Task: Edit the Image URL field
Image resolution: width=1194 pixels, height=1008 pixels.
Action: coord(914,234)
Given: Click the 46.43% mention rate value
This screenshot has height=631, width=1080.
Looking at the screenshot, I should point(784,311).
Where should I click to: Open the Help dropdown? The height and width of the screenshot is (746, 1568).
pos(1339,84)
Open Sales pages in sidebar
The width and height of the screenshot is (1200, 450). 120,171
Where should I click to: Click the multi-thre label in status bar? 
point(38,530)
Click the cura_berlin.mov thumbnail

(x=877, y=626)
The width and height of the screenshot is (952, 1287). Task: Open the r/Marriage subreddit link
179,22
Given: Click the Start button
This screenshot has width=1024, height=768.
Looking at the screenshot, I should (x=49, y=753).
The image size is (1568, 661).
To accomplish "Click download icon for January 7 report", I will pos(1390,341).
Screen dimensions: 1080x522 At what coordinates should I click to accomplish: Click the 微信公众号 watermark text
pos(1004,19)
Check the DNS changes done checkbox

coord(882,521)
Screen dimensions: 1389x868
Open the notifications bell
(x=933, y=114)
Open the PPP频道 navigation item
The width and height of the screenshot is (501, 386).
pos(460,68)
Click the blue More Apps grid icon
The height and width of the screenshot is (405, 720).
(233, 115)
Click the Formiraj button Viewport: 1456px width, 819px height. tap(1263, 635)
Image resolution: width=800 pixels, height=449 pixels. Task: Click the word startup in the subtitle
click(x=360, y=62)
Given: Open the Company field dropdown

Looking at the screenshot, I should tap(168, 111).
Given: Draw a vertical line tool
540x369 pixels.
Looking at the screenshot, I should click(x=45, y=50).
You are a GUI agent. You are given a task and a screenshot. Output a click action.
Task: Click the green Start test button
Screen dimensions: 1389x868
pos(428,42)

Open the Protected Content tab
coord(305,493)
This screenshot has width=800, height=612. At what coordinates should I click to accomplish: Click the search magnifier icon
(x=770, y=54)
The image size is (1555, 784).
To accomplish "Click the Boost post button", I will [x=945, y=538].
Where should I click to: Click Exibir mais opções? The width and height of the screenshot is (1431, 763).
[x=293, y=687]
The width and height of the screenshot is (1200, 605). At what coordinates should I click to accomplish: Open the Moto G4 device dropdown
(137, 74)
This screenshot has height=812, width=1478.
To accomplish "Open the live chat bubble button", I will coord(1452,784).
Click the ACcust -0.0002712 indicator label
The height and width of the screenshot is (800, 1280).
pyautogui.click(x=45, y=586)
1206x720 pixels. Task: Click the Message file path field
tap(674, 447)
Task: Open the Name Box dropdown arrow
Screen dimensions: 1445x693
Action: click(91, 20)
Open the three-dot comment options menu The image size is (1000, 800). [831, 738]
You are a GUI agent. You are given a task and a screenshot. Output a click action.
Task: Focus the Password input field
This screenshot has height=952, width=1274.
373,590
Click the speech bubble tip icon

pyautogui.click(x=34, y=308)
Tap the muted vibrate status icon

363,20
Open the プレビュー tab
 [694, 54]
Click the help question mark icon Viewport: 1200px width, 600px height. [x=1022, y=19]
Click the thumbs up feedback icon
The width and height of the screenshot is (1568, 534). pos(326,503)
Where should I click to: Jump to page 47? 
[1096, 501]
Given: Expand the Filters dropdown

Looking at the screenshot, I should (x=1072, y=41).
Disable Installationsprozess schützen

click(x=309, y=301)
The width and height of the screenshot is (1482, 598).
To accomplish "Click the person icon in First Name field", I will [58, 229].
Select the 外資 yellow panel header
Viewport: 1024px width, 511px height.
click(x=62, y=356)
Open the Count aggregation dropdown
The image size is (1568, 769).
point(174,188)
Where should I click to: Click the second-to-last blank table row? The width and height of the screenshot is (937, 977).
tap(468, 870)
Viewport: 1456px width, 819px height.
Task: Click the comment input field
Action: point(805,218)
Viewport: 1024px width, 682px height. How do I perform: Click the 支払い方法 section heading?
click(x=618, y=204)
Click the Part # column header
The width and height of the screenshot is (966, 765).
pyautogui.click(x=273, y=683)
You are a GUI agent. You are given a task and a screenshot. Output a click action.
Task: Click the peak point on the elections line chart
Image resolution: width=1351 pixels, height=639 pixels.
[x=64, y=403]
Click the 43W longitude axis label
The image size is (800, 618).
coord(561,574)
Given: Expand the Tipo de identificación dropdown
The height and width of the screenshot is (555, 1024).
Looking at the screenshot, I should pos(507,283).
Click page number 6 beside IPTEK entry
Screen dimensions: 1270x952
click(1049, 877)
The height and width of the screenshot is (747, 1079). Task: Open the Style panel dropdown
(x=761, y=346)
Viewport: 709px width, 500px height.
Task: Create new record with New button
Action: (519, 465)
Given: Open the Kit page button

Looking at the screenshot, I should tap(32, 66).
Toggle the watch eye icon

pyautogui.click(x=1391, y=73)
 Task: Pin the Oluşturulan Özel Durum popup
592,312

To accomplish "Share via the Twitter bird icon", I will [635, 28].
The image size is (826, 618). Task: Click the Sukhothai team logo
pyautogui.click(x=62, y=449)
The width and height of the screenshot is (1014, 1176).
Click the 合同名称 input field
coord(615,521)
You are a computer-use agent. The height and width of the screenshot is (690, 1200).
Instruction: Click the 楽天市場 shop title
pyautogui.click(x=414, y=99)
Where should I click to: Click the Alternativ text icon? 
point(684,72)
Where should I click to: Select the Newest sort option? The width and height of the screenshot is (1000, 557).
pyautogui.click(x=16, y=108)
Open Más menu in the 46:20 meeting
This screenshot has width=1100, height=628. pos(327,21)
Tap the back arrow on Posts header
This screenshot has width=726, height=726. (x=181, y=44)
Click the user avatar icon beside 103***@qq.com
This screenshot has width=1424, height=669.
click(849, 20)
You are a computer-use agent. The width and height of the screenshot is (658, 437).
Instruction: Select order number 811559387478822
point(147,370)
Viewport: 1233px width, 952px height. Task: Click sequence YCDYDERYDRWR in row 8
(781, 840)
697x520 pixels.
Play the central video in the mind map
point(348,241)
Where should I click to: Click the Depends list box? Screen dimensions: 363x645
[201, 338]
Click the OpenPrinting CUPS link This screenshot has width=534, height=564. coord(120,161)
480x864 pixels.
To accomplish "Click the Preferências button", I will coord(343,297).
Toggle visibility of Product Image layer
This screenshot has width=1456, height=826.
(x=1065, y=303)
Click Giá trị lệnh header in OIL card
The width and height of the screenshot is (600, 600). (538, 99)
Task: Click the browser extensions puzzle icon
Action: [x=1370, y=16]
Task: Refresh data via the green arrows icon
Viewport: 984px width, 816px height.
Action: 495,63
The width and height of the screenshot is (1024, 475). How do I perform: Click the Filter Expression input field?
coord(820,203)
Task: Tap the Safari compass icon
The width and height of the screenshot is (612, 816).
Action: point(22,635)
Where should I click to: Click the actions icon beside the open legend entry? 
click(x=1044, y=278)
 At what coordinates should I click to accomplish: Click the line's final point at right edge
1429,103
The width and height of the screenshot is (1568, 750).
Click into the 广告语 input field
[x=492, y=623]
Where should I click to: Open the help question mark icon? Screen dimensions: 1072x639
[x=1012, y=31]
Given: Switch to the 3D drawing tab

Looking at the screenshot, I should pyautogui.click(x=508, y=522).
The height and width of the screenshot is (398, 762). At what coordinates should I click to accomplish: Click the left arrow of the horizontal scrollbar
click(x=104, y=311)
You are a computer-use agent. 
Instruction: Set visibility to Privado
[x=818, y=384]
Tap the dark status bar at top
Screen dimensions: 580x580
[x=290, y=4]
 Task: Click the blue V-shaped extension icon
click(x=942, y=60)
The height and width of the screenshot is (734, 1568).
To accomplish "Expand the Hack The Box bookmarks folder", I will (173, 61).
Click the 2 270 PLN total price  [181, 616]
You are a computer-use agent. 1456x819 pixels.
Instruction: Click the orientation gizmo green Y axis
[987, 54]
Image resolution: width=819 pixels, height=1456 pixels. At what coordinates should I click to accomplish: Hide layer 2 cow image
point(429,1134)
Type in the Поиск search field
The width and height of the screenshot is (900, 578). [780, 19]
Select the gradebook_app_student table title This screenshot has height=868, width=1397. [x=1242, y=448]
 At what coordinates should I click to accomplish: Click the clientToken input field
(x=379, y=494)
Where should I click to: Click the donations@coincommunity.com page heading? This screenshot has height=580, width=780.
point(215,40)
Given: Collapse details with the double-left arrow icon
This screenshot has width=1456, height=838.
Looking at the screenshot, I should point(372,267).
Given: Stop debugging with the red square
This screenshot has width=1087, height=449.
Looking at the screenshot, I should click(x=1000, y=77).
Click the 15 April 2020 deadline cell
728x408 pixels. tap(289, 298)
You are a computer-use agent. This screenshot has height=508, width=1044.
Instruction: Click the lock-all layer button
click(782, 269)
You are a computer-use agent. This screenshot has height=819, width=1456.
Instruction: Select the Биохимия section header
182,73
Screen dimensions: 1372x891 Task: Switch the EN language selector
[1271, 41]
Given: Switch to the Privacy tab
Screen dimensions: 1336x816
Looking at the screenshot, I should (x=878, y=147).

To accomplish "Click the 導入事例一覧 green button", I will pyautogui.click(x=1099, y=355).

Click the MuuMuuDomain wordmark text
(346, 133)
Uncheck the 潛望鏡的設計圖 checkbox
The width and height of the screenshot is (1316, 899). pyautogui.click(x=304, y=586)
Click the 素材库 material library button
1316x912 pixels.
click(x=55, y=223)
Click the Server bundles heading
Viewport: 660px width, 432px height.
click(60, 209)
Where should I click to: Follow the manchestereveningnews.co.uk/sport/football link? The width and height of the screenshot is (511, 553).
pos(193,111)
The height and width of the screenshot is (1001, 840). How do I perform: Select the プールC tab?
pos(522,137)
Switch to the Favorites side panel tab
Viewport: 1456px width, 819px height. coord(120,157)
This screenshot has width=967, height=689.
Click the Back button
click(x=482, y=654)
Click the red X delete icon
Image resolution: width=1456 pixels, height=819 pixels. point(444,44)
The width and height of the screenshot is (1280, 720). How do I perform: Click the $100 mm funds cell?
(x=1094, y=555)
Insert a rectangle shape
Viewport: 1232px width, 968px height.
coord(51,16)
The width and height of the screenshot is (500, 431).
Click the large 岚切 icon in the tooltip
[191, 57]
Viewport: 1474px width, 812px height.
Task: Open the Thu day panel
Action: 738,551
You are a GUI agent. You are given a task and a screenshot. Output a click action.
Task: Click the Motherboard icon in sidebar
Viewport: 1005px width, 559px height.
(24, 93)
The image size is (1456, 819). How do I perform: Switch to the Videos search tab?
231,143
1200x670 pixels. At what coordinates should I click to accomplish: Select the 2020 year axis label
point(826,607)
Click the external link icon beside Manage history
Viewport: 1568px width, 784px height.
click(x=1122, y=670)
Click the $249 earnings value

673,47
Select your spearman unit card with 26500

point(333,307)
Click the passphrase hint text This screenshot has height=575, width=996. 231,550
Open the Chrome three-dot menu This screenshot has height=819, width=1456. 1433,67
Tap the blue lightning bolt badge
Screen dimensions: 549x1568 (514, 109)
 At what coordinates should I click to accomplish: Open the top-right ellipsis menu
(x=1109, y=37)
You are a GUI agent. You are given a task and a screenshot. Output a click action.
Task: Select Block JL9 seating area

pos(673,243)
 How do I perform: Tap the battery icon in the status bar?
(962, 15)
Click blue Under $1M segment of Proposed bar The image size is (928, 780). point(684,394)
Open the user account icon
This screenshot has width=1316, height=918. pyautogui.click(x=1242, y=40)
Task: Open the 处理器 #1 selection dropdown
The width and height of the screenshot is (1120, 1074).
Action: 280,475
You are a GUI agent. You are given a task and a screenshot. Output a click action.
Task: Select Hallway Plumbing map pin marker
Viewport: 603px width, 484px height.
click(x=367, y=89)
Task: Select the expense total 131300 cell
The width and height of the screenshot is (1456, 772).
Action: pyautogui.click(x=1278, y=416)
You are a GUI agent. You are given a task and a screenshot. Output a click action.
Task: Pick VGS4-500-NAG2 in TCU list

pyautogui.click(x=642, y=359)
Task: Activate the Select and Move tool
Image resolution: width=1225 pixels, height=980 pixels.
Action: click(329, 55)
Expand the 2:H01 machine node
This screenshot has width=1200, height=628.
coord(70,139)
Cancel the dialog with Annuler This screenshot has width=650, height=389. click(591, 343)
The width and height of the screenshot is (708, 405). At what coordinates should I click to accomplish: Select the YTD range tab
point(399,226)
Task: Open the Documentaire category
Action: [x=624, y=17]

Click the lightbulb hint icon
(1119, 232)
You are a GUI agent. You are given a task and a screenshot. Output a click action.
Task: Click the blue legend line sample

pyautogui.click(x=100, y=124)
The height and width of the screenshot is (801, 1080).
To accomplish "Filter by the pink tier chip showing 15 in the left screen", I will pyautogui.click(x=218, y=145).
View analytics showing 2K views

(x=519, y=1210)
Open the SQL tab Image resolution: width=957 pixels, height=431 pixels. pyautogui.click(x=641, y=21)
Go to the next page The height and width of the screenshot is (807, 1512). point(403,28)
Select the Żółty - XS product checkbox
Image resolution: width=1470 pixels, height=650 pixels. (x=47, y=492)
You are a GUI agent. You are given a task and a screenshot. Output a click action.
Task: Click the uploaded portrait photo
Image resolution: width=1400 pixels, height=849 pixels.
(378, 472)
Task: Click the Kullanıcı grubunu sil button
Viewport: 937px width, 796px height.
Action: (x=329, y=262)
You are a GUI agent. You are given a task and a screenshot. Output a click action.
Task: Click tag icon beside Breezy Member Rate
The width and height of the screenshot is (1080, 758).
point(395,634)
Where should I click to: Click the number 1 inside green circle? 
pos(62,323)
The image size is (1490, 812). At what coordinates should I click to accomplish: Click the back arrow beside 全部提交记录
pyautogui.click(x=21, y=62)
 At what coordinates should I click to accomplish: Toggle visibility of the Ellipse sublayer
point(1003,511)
_____
• **TASK DIRECTIONS**:
Please copy the records word for word, from their first line through the line that contains "Looking at the screenshot, I should point(784,311).".

• **FINAL ANSWER**:
Task: Edit the Image URL field
Image resolution: width=1194 pixels, height=1008 pixels.
Action: coord(914,234)
Given: Click the 46.43% mention rate value
This screenshot has height=631, width=1080.
Looking at the screenshot, I should point(784,311).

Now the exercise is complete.